→ Work instruction
Set down, exactly as written, every line from the top of the records below to the line containing "AVWeek 514: AV Goes To Washington (90, 553)", both ends included, and no others.

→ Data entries
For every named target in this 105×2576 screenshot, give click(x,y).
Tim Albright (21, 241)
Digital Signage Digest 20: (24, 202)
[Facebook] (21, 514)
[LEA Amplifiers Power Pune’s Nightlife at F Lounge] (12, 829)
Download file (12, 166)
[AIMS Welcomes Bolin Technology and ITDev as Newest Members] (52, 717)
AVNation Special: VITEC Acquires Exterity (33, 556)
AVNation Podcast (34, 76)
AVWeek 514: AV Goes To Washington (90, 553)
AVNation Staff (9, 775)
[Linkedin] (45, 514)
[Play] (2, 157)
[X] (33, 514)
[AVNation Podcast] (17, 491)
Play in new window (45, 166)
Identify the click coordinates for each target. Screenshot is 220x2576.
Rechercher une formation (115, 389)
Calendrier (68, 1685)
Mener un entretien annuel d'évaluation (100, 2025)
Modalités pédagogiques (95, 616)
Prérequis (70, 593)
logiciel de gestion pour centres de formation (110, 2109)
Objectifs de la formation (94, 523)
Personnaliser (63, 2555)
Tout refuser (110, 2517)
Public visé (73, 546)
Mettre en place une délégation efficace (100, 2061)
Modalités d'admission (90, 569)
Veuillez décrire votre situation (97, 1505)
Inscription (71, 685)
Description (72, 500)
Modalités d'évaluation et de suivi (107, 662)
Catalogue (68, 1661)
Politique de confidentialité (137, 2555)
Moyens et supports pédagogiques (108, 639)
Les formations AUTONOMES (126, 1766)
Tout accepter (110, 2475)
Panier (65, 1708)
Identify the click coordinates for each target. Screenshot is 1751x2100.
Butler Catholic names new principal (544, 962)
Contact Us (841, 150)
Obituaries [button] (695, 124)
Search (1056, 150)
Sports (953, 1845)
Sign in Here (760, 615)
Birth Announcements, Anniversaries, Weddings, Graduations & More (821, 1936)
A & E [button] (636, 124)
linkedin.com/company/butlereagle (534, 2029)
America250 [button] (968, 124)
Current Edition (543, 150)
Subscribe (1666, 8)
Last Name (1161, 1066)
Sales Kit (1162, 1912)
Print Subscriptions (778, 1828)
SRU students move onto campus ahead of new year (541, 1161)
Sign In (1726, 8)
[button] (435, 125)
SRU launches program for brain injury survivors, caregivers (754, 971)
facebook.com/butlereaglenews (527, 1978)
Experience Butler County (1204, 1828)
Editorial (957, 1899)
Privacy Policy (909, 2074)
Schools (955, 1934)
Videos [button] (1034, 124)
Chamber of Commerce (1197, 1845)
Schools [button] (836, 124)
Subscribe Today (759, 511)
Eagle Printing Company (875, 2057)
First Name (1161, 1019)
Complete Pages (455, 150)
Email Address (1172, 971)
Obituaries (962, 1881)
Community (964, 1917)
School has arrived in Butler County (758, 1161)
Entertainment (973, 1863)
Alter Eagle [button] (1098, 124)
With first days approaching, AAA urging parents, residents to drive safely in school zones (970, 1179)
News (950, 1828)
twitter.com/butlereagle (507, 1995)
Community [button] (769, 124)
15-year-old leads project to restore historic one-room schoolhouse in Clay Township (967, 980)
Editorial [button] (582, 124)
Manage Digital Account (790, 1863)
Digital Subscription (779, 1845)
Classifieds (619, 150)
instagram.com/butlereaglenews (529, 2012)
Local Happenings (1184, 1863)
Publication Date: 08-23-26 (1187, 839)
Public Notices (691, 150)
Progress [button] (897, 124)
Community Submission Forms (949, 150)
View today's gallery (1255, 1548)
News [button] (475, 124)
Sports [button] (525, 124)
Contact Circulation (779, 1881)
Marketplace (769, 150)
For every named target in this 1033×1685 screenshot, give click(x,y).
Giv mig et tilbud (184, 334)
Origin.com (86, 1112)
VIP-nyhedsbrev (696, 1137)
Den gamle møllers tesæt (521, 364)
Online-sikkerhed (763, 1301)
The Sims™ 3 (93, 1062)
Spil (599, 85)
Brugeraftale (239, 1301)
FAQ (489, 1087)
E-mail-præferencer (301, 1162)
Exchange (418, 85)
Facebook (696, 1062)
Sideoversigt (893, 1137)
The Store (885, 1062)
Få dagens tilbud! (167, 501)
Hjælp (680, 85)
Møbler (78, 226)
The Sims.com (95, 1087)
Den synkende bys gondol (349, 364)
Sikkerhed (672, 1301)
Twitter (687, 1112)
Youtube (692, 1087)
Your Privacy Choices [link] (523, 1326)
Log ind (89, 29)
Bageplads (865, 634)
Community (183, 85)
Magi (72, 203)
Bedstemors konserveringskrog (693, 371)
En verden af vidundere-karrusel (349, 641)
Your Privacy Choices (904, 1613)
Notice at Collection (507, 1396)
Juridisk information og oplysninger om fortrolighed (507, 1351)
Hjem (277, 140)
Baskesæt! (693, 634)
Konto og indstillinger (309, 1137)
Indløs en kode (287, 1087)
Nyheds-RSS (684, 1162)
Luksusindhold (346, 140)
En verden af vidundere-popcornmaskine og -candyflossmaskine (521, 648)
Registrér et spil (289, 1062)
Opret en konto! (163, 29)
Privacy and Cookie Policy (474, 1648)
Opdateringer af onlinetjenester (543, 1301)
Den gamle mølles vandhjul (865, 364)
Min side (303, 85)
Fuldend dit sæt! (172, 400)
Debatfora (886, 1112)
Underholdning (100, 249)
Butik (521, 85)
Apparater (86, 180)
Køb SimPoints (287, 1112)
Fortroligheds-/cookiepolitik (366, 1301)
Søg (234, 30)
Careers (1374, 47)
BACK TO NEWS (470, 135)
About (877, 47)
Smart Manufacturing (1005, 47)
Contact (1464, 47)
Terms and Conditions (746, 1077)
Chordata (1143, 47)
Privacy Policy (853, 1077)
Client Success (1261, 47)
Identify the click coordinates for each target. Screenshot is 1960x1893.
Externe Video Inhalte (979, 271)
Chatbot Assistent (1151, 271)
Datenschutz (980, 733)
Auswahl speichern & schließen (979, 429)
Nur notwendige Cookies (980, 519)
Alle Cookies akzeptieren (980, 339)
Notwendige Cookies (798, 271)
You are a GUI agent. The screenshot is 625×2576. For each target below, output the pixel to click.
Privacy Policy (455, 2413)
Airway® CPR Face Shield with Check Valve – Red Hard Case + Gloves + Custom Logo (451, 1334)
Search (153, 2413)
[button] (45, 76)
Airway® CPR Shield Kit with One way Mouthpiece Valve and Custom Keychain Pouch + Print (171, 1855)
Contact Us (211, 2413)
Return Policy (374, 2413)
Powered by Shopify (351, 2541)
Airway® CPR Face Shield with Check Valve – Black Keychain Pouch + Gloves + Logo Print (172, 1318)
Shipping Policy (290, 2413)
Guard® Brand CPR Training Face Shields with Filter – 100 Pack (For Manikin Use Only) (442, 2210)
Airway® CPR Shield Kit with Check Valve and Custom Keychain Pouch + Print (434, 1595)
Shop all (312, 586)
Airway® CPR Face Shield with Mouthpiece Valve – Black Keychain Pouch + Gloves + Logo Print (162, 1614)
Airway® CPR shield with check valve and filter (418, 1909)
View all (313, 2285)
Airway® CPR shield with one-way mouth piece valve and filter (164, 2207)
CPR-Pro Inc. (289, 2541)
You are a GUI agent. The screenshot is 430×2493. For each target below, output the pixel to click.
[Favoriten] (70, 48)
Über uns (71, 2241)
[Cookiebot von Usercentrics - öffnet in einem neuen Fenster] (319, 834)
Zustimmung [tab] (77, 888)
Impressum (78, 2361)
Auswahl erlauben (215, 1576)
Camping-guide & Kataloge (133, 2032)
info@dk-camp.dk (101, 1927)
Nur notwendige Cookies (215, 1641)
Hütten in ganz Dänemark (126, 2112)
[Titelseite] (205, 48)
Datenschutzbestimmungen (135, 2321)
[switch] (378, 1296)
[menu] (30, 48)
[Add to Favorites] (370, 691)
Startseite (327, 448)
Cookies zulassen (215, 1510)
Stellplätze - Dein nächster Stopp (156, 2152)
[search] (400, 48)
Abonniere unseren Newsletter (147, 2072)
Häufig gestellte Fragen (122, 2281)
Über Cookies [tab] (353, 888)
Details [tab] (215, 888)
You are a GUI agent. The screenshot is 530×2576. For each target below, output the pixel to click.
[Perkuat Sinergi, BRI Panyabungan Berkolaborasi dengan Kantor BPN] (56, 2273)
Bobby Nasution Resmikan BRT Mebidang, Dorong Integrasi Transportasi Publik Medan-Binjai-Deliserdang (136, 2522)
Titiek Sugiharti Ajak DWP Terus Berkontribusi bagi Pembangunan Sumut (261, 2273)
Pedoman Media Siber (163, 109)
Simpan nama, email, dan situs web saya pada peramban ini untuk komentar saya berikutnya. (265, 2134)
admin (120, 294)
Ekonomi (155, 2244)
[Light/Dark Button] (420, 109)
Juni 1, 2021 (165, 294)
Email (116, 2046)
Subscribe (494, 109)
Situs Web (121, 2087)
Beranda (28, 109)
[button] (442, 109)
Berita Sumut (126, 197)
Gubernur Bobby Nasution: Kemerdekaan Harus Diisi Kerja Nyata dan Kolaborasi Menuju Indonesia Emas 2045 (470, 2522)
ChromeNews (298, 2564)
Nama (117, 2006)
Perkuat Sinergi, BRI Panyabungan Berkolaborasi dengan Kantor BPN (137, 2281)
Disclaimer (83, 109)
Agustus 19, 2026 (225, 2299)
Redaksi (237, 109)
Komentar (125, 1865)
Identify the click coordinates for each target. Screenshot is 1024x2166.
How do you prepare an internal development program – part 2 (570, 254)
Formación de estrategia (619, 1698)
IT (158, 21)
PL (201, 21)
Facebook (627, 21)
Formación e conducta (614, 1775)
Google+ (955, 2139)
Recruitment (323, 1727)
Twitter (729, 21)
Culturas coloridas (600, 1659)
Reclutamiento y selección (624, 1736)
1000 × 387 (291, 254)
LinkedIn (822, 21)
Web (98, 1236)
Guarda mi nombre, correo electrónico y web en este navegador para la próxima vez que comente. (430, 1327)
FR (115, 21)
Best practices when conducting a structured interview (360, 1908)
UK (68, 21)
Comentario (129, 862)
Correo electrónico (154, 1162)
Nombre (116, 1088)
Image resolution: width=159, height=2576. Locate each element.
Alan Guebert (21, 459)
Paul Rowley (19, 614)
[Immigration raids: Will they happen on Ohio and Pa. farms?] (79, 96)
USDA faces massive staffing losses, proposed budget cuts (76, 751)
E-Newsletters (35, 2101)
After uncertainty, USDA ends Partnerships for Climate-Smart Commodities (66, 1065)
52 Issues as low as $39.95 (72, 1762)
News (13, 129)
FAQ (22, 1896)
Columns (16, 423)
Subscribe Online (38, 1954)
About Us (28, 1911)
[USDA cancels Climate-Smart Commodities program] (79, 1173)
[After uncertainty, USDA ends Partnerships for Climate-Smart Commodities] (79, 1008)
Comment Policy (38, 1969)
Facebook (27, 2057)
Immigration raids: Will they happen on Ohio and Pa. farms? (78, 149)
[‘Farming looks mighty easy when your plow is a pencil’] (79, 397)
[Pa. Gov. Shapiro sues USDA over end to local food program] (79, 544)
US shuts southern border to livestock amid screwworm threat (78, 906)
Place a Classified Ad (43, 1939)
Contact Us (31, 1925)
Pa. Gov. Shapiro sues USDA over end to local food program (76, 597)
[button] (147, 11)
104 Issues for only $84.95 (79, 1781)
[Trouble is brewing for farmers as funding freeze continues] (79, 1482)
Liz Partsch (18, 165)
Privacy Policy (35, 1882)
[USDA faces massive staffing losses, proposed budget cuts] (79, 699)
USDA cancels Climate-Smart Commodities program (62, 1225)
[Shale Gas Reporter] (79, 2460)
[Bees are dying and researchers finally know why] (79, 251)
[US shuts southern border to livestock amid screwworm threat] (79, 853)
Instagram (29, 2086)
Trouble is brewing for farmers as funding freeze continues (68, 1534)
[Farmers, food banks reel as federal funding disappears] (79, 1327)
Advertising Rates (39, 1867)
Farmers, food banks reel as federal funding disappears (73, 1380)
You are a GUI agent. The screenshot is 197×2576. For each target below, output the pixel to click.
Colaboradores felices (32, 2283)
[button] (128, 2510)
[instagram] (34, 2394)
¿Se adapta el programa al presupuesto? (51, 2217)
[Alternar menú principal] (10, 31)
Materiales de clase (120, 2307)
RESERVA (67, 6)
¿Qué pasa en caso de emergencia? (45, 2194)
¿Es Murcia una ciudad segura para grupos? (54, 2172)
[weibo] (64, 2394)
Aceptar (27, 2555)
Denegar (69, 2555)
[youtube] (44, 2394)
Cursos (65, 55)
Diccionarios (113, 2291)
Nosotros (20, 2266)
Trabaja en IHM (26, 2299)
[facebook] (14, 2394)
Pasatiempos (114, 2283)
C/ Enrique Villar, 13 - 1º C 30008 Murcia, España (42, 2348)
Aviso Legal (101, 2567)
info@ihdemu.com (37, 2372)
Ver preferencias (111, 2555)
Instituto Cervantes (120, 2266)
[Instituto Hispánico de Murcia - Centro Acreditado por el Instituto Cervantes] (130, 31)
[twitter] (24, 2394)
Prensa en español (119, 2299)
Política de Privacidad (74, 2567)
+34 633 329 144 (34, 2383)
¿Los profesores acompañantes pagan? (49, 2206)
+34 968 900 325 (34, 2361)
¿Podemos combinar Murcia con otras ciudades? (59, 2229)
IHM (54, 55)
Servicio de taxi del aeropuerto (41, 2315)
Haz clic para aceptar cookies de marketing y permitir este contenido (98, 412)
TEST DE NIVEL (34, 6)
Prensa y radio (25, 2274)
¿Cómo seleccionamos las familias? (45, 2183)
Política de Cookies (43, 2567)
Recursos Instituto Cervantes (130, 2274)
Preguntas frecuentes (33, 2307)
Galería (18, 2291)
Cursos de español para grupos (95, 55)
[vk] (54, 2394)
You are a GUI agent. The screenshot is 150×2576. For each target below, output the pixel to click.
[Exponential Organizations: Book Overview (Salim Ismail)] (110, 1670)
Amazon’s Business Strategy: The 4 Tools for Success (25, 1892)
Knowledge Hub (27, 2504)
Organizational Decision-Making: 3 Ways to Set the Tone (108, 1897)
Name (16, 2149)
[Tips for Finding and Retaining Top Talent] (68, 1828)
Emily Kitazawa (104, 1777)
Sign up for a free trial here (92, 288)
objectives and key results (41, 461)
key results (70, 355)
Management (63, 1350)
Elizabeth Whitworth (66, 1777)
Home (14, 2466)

→ Written response
For every named target in this 105×2576 screenshot, give click(x,y).
Tim Albright (21, 241)
Digital Signage Digest 20: (24, 202)
[Facebook] (21, 514)
[LEA Amplifiers Power Pune’s Nightlife at F Lounge] (12, 829)
Download file (12, 166)
[AIMS Welcomes Bolin Technology and ITDev as Newest Members] (52, 717)
AVNation Special: VITEC Acquires Exterity (33, 556)
AVNation Podcast (34, 76)
AVWeek 514: AV Goes To Washington (90, 553)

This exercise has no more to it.